Oil Prices Crash to 20-Year Low, Negative Prices Possible Again in Mid-May
Oil prices have crashed to their lowest level in over two decades, as the selloff in global commodity and financial markets continued at the start of this week. The June contract for WTI crude stood at around US$11 per barrel in early trade on Wednesday, while the near-month contract for Brent crude was trading at just under US$17 per barrel. The negative prices witnessed at the beginning of this week by the expiring May contract for WTI, while widely considered a technical anomaly, indicate a massive supply glut that is unlikely to subside for several months until production cuts and shut-ins take effect and oil demand recovers.
Current estimates of the drop in oil demand over the next quarter due to the impact of the Covid-19 pandemic range from 15 million barrels per day up to as high as 30 million barrels per day, amounting to roughly 15% to 30% of total demand. Planned production cuts by the OPEC+ group of producers are only scheduled to take effect from May 1st, although talks to bring forward these cuts by a week are reportedly now underway.

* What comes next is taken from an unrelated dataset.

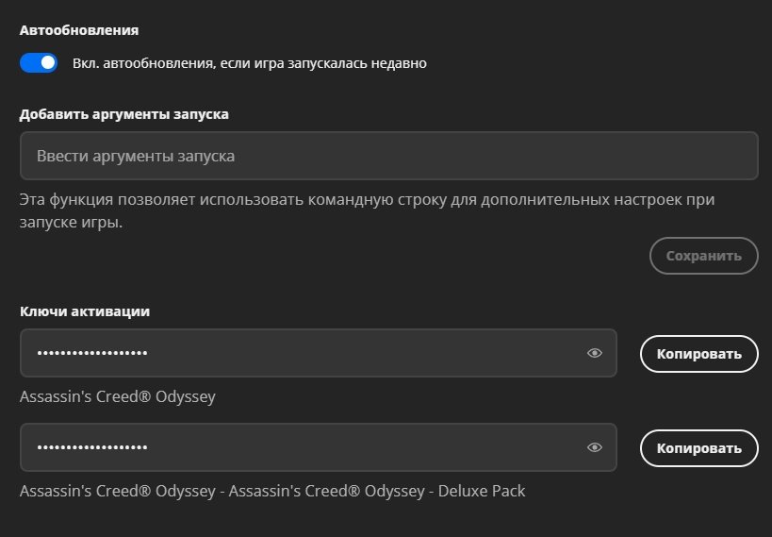Click the Assassin's Creed® Odyssey caption under first key

pyautogui.click(x=118, y=397)
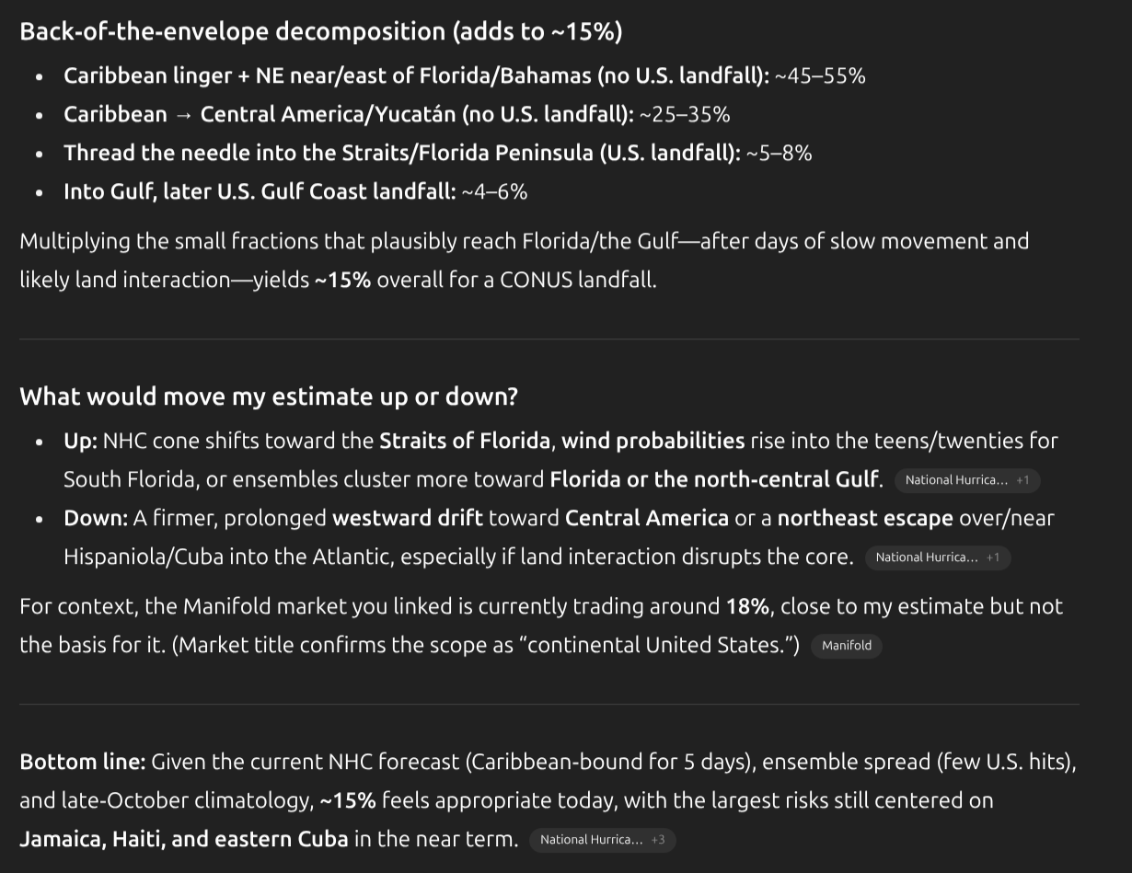Click the "Caribbean → Central America/Yucatán" bullet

Several analysts are now even predicting a return of negative prices next month when the current futures contract for WTI approaches expiry. Forecasts suggest that U.S. oil production could fall by up to 3 million barrels per day by the end of next year, but the market might continue to remain oversupplied till then as crude from other parts of the world become available to North American refiners at throwaway prices. Oil storage capacity around the work is also expected to run out over the next month or two at most, and only a steep drop in production would then be able to bring the market back into balance.